Run the Kalman filter and plot both components of \(\hat{x}_t\) against the true hidden state path.
Compute and report the steady-state covariance \(\Sigma_\infty\) and Kalman gain \(K_\infty\).
Check that the eigenvalues of \(A - K_\infty G\) lie strictly inside the unit circle, confirming that the VAR representation (47.20) is stable.
Solution
Here is one solution:
A2 = np.array([[0.9, 0.1],
[0.0, 0.8]])
C2 = np.array([[0.4],
[0.1]])
G2 = np.array([[1.0, 0.0]])
R2 = np.array([[0.5]])
H2 = np.array([[np.sqrt(0.5)]]) # R2 = H2 @ H2.T
lss2 = qe.LinearStateSpace(A2, C2, G2, H2,
mu_0=np.zeros(2),
Sigma_0=np.eye(2) * 5.0)
kf2 = qe.Kalman(lss2)
kf2.set_state(np.zeros(2), np.eye(2) * 5.0)
T2 = 500
x2_path, y2_path = lss2.simulate(ts_length=T2, random_state=0)
x_hats2 = np.zeros((T2, 2))
for t in range(T2):
kf2.update(y2_path[:, t])
x_hats2[t] = kf2.x_hat.ravel()
fig, axes = plt.subplots(2, 1, figsize=(10, 6), sharex=True)
for i, ax in enumerate(axes):
ax.plot(x2_path[i, :T2], lw=2, label=f'true $x_{{{i+1},t}}$')
ax.plot(x_hats2[:, i], lw=2, ls='--', label=rf'$\hat{{x}}_{{{i+1},t}}$')
ax.set_title(f'component {i+1}')
ax.legend(fontsize=9)
ax.set_ylabel(f'component {i+1}')
axes[1].set_xlabel('time $t$')
fig.suptitle('Kalman filter: bivariate hidden state')
fig.tight_layout()
plt.show()
# Steady-state values
Sigma2_inf, K2_inf = kf2.stationary_values()
print("Steady-state covariance Σ_inf:")
print(np.round(Sigma2_inf, 5))
print("\nSteady-state Kalman gain K_inf:")
print(np.round(K2_inf, 5))
# Eigenvalues of A - K_inf G
AKG2 = A2 - K2_inf @ G2
eigvals2 = np.linalg.eigvals(AKG2)
print(f"\nEigenvalues of A - K_inf G: {np.round(eigvals2, 5)}")
print(f"Stable VAR: {np.all(np.abs(eigvals2) < 1)}")
Steady-state covariance Σ_inf:
[[0.32854 0.07219]
[0.07219 0.0166 ]]
Steady-state Kalman gain K_inf:
[[0.36559]
[0.06971]]
Eigenvalues of A - K_inf G: [0.56394 0.77047]
Stable VAR: True
After the diffuse-prior transient, both Kalman estimates move closely with their corresponding hidden state paths.

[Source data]
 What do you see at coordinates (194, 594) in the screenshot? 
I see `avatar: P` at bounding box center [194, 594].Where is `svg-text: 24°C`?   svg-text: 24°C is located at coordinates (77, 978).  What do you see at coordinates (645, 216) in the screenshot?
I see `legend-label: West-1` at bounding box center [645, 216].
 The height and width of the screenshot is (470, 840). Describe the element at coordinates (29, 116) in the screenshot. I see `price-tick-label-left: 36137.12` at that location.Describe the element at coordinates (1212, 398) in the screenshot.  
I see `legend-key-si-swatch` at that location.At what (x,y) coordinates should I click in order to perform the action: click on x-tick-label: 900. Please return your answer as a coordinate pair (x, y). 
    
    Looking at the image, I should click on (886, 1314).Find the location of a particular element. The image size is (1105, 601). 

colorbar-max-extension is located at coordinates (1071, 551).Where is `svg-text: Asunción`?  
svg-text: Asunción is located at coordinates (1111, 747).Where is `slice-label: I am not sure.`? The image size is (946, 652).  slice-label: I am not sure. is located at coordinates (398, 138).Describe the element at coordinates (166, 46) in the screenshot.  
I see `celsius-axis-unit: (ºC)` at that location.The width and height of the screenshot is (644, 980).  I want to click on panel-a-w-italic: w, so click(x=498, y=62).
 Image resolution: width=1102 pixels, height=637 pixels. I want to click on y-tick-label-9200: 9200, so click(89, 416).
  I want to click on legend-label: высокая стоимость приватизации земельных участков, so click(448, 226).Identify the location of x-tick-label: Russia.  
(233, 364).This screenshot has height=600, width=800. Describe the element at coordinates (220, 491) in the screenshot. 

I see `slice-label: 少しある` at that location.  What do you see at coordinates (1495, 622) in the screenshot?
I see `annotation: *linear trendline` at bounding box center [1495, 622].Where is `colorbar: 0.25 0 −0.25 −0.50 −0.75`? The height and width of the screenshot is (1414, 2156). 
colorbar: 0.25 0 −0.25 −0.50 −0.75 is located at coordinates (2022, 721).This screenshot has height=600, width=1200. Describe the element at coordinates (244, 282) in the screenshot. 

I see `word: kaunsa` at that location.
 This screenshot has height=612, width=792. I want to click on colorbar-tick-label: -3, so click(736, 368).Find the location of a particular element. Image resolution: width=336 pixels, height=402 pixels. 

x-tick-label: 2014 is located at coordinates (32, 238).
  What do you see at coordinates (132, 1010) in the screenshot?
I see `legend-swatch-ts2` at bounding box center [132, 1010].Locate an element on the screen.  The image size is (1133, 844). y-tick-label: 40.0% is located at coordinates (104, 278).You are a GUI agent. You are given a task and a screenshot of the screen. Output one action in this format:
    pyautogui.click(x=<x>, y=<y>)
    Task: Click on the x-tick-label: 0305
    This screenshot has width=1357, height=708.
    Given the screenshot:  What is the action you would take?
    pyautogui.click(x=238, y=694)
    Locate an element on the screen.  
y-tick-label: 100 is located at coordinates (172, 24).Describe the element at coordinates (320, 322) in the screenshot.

- [Explore the material]:
[A] Translate this sentence from the Kalman filter exercise into French: "After the diffuse-prior transient, both Kalman estimates move closely with their corresponding hidden state paths."
[B] Continue the Kalman filter exercise, starting right after its last sentence.

- [Answers by item]:
[A] Après la phase transitoire due à l'a priori diffus, les deux estimations de Kalman suivent de près les trajectoires de l'état caché qui leur correspondent.

[B]
The second component is not observed directly, so its tracking comes from the state dynamics and its connection to the observed signal.
The printed eigenvalues then check the separate stability condition for the VAR representation.
Exercise 47.3
This exercise studies likelihood and parameter estimation using the scalar model from the main text with true parameters \((\rho, \sigma_w, \sigma_v) = (0.9, 0.5, 1.0)\):
Simulate \(T = 300\) observations.
Write a function that evaluates the log-likelihood as a function of \(\rho \in (0, 1)\), holding \(\sigma_w = 0.5\) and \(\sigma_v = 1.0\) fixed, and plot the log-likelihood against \(\rho\) for a grid of values.
Locate the maximum numerically and check that it is close to the true value \(\rho = 0.9\).
Solution
Here is one solution:
# True parameters
ρ_true, sw_true, sv_true = 0.9, 0.5, 1.0
A_t = np.array([[ρ_true]])
C_t = np.array([[sw_true]])
G_t = np.array([[1.0]])
R_t = np.array([[sv_true**2]])
H_t = np.array([[sv_true]]) # R_t = H_t @ H_t.T
lss_t = qe.LinearStateSpace(A_t, C_t, G_t, H_t,
mu_0=np.zeros(1), Sigma_0=np.eye(1))
_, y_sim = lss_t.simulate(ts_length=300, random_state=7)
y_sim = y_sim.T # shape (300, 1)
def ll_rho(ρ_val):
A_ = np.array([[ρ_val]])
C_ = np.array([[sw_true]])
G_ = np.array([[1.0]])
R_ = np.array([[sv_true**2]])
return log_likelihood(A_, C_, G_, R_, y_sim,
np.zeros(1), np.eye(1) * 10.0)
ρ_grid = np.linspace(0.5, 0.99, 60)
ll_vals = np.array([ll_rho(r) for r in ρ_grid])
ρ_mle = ρ_grid[np.argmax(ll_vals)]
fig, ax = plt.subplots()
ax.plot(ρ_grid, ll_vals, lw=2)
ax.axvline(ρ_true, color='k', ls='--', label=f'true ρ = {ρ_true}')
ax.axvline(ρ_mle, color='C1', ls=':', label=f'MLE $\\hat{{\\rho}}$ = {ρ_mle:.3f}')
ax.set_xlabel(r'$\rho$')
ax.set_ylabel('log-likelihood')
ax.set_title('Profile log-likelihood as a function of $\\rho$')
ax.legend()
fig.tight_layout()
plt.show()
print(f"True ρ = {ρ_true}, MLE ρ_hat = {ρ_mle:.4f}")
True ρ = 0.9, MLE ρ_hat = 0.8654
The likelihood curve is single-peaked and reaches its maximum close to the true value \(\rho = 0.9\).
The small gap between the grid maximizer and the true value comes from finite-sample randomness and the use of a discrete grid.